If you will forgive me digressing for a moment: I remember being taken to a vegetarian restaurant years ago by a veggie friend and discovering the nut-roast Wellington they served. It was fantastic. It was not pretending to be beef, it was a delightful, vegetarian alternative to a meat-based meal. I went back time and again until, sadly, the restaurant closed.
The question that keeps coming to me is this: why don’t food producers actually start making properly tasty, vegetable-based foods?

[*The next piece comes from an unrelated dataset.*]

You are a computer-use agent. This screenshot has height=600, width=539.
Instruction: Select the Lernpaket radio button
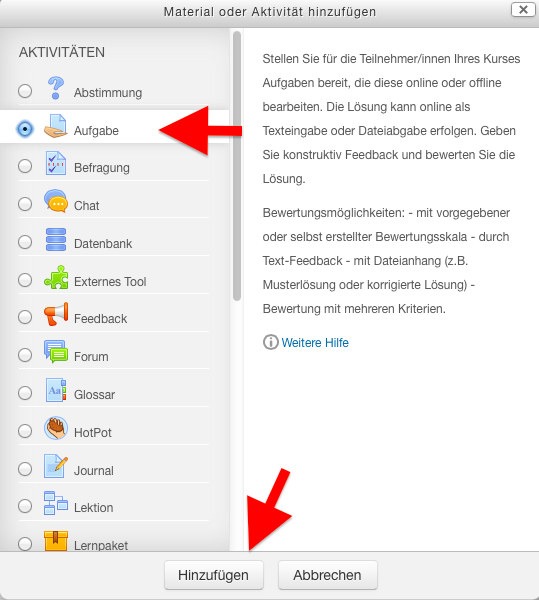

Why do we, as consumers, have to put up with poor -pretend-meat-alternatives or absurdly expensive (non-recyclable) repackaging of basic ingredients?
There are, of course, huge strides being made in the production of new vegetable proteins, vegan binders (to make meals that remain vegetarian when they could be vegan otherwise into truly vegan meals) and we, here at IDB, are proud to help enable that by offering access to the world’s research in these topics.
But I still think there is a fundamental shift that needs to occur in the thinking of the food manufacturers: the best way to gain vegan (and ecological) credentials is to make really tasty, vegetable-based meals at a sensible price. Why not try doing that?